## START GIVEN DATA

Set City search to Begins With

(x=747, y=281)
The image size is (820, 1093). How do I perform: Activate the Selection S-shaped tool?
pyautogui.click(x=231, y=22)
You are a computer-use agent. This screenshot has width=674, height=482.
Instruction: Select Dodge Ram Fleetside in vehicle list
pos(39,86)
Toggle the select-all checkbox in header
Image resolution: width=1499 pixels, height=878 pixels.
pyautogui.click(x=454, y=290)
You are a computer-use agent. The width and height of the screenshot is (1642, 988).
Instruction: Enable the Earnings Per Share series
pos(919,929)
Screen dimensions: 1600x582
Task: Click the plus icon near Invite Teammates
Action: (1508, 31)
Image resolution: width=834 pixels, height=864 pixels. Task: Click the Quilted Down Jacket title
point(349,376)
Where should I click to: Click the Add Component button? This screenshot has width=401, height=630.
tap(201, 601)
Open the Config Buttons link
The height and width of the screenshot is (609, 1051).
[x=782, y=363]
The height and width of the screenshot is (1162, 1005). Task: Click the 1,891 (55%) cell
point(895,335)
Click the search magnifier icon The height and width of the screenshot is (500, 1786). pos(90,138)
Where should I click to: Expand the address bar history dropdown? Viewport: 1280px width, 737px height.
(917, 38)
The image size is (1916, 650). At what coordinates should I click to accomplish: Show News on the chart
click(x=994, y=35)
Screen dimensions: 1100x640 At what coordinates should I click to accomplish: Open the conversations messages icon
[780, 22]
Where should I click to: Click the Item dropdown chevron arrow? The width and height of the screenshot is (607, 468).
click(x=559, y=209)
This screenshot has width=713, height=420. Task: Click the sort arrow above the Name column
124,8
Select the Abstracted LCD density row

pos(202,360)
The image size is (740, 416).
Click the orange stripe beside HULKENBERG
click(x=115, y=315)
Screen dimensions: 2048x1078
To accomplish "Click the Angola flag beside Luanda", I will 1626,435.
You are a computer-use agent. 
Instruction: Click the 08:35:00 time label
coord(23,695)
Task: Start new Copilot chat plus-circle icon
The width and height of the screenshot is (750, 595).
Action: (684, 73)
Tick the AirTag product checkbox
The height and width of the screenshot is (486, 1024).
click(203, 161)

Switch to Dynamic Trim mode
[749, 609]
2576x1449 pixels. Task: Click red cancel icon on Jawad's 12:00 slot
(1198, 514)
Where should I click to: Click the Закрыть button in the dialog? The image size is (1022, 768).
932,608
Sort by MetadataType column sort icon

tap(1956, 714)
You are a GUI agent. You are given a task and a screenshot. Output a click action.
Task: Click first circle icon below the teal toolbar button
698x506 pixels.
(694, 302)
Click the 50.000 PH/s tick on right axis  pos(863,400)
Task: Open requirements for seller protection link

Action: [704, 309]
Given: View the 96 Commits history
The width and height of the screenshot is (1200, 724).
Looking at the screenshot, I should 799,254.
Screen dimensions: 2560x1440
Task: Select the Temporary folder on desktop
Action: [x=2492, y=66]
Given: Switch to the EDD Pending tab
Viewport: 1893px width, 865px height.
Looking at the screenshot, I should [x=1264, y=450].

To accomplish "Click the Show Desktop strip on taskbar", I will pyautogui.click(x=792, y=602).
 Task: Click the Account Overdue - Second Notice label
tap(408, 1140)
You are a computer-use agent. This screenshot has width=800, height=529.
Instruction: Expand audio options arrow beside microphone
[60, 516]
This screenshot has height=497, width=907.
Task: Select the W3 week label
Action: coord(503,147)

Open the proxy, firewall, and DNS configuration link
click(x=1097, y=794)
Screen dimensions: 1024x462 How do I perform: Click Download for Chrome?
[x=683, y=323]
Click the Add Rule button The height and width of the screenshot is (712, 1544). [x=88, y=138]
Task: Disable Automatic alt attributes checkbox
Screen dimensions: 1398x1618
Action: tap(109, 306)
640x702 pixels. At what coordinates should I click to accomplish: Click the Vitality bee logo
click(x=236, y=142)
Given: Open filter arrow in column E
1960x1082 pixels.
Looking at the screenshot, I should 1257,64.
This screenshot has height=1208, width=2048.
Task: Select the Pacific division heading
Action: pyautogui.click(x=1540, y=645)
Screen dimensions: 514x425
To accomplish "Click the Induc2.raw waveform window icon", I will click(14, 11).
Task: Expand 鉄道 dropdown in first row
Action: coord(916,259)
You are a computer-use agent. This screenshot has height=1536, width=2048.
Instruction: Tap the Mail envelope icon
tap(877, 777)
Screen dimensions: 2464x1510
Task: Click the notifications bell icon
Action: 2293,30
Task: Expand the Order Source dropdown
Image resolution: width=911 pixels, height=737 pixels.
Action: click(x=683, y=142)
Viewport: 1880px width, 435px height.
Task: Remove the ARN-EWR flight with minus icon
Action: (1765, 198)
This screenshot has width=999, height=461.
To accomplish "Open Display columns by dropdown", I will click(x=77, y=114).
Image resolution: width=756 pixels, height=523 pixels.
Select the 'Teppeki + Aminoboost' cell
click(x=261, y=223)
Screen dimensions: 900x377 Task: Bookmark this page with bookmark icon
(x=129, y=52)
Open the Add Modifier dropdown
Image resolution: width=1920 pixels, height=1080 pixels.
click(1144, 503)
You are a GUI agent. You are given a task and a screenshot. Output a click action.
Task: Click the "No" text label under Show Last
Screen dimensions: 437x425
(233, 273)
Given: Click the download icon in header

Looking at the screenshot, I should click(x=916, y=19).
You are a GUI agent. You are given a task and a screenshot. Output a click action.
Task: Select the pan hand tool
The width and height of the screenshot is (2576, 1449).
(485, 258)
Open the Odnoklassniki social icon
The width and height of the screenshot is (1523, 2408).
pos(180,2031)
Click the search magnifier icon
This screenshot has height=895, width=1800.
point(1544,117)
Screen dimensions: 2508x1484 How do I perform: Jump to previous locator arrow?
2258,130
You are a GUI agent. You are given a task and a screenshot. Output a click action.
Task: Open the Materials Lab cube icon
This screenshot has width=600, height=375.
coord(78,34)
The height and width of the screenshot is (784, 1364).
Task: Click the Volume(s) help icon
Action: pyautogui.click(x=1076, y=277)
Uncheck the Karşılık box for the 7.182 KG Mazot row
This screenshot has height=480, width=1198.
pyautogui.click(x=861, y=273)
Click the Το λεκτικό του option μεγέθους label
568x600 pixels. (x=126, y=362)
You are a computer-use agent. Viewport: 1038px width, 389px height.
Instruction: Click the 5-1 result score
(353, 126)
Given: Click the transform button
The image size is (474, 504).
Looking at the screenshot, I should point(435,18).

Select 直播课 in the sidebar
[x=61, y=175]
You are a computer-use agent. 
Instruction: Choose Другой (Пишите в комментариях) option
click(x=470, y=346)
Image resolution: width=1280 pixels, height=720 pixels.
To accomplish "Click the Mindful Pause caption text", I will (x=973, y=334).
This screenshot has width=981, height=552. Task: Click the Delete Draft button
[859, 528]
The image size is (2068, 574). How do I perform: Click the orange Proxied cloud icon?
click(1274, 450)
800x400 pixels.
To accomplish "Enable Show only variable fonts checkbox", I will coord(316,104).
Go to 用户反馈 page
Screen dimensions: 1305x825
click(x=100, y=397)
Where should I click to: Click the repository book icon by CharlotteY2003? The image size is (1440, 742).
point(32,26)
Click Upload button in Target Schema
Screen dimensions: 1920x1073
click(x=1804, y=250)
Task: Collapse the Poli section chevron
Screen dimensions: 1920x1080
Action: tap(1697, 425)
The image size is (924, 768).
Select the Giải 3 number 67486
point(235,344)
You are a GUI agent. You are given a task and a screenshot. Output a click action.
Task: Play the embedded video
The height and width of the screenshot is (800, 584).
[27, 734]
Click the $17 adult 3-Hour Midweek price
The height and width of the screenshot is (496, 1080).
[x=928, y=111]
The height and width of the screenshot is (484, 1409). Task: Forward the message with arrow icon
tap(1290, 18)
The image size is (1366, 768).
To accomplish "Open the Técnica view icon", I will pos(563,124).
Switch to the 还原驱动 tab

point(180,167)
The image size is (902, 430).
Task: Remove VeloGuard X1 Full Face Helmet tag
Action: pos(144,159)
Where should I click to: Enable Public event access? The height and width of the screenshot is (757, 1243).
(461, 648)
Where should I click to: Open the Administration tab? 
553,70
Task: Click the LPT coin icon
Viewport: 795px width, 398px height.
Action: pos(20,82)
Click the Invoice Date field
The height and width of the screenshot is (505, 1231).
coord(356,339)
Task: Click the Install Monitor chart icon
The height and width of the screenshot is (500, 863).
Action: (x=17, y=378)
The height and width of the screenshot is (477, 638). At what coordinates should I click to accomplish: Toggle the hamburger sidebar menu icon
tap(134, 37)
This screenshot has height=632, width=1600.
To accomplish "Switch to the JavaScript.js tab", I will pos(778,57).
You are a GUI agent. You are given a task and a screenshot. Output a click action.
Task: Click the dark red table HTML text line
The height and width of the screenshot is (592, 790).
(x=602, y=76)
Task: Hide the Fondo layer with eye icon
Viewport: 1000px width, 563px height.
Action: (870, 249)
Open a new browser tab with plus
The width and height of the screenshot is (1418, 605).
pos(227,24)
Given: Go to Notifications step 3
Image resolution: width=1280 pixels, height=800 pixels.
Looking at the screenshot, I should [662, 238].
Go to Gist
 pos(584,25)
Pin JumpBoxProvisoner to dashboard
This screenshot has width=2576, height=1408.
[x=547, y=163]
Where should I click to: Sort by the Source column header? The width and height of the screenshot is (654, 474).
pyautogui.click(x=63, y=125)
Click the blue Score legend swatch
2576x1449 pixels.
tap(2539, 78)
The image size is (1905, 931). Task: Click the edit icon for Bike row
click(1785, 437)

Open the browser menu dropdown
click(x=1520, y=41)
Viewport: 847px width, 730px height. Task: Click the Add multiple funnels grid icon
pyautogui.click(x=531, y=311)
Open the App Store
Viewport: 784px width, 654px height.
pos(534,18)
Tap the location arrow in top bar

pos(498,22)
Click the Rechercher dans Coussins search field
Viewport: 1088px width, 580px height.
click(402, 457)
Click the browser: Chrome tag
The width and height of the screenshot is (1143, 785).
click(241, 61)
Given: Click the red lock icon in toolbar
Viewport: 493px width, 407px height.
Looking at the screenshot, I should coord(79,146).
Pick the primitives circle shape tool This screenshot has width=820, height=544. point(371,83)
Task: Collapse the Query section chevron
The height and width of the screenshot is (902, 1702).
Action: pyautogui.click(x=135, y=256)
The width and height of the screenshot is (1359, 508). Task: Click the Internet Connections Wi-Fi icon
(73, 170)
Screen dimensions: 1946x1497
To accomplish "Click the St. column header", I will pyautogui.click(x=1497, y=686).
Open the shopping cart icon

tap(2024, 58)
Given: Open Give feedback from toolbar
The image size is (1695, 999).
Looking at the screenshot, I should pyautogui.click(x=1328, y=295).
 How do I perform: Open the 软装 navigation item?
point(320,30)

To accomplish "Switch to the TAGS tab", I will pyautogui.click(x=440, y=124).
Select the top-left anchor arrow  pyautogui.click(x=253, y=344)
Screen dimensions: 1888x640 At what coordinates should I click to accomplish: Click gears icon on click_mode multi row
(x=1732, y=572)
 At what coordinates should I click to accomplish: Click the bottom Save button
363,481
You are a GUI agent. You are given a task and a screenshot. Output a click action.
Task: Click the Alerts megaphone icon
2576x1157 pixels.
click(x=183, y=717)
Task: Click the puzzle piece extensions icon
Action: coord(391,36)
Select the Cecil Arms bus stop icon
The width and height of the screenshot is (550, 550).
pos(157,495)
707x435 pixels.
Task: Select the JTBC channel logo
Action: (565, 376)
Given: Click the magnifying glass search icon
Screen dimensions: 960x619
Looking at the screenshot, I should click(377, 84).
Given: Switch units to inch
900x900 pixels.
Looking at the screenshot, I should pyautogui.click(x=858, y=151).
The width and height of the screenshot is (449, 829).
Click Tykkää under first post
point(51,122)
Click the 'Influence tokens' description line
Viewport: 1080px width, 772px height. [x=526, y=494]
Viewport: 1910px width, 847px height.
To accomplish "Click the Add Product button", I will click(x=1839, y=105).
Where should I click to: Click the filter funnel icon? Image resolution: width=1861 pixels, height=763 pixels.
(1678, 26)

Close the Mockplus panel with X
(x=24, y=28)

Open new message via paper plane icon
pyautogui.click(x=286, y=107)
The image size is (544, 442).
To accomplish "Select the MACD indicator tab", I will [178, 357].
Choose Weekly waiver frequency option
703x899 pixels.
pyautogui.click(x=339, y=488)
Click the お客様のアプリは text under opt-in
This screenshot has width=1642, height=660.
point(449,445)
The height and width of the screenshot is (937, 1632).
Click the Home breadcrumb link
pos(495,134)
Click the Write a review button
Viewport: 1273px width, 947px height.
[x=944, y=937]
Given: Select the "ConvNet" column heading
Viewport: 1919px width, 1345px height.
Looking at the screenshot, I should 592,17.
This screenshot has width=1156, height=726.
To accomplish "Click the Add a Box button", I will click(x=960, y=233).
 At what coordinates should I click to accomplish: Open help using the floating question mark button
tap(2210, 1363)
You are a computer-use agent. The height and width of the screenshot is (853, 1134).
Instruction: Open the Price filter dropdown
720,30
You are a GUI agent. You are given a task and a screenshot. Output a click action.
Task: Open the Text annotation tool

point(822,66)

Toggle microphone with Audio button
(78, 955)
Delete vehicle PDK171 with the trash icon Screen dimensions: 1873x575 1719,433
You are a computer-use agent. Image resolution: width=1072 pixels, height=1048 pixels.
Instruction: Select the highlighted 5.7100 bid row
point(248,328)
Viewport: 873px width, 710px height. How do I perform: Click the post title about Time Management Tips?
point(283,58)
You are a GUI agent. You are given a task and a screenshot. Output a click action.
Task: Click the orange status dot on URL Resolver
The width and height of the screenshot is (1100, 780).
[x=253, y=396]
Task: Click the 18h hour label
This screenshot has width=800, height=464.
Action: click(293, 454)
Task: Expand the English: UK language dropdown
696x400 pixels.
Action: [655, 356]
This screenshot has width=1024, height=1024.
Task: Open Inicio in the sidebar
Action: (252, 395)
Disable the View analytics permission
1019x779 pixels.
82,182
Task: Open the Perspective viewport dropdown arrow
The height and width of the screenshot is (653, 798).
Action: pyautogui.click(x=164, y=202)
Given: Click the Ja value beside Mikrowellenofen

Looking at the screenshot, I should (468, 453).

## END GIVEN DATA

Give the items between the line containing "Click the Add Rule" and the line containing "click(1144, 503)", inclusive, as a Markdown table with the columns Row and Line. Number each line in Row and leave out any blank lines.

**SOLUTION FOR THIS EXERCISE:**
| Row | Line |
|---|---|
| 1 | Click the Add Rule button The height and width of the screenshot is (712, 1544). [x=88, y=138] |
| 2 | Task: Disable Automatic alt attributes checkbox |
| 3 | Screen dimensions: 1398x1618 |
| 4 | Action: tap(109, 306) |
| 5 | 640x702 pixels. At what coordinates should I click to accomplish: Click the Vitality bee logo |
| 6 | click(x=236, y=142) |
| 7 | Given: Open filter arrow in column E |
| 8 | 1960x1082 pixels. |
| 9 | Looking at the screenshot, I should 1257,64. |
| 10 | This screenshot has height=1208, width=2048. |
| 11 | Task: Select the Pacific division heading |
| 12 | Action: pyautogui.click(x=1540, y=645) |
| 13 | Screen dimensions: 514x425 |
| 14 | To accomplish "Click the Induc2.raw waveform window icon", I will click(14, 11). |
| 15 | Task: Expand 鉄道 dropdown in first row |
| 16 | Action: coord(916,259) |
| 17 | You are a computer-use agent. This screenshot has height=1536, width=2048. |
| 18 | Instruction: Tap the Mail envelope icon |
| 19 | tap(877, 777) |
| 20 | Screen dimensions: 2464x1510 |
| 21 | Task: Click the notifications bell icon |
| 22 | Action: 2293,30 |
| 23 | Task: Expand the Order Source dropdown |
| 24 | Image resolution: width=911 pixels, height=737 pixels. |
| 25 | Action: click(x=683, y=142) |
| 26 | Viewport: 1880px width, 435px height. |
| 27 | Task: Remove the ARN-EWR flight with minus icon |
| 28 | Action: (1765, 198) |
| 29 | This screenshot has width=999, height=461. |
| 30 | To accomplish "Open Display columns by dropdown", I will click(x=77, y=114). |
| 31 | Image resolution: width=756 pixels, height=523 pixels. |
| 32 | Select the 'Teppeki + Aminoboost' cell |
| 33 | click(x=261, y=223) |
| 34 | Screen dimensions: 900x377 Task: Bookmark this page with bookmark icon |
| 35 | (x=129, y=52) |
| 36 | Open the Add Modifier dropdown |
| 37 | Image resolution: width=1920 pixels, height=1080 pixels. |
| 38 | click(1144, 503) |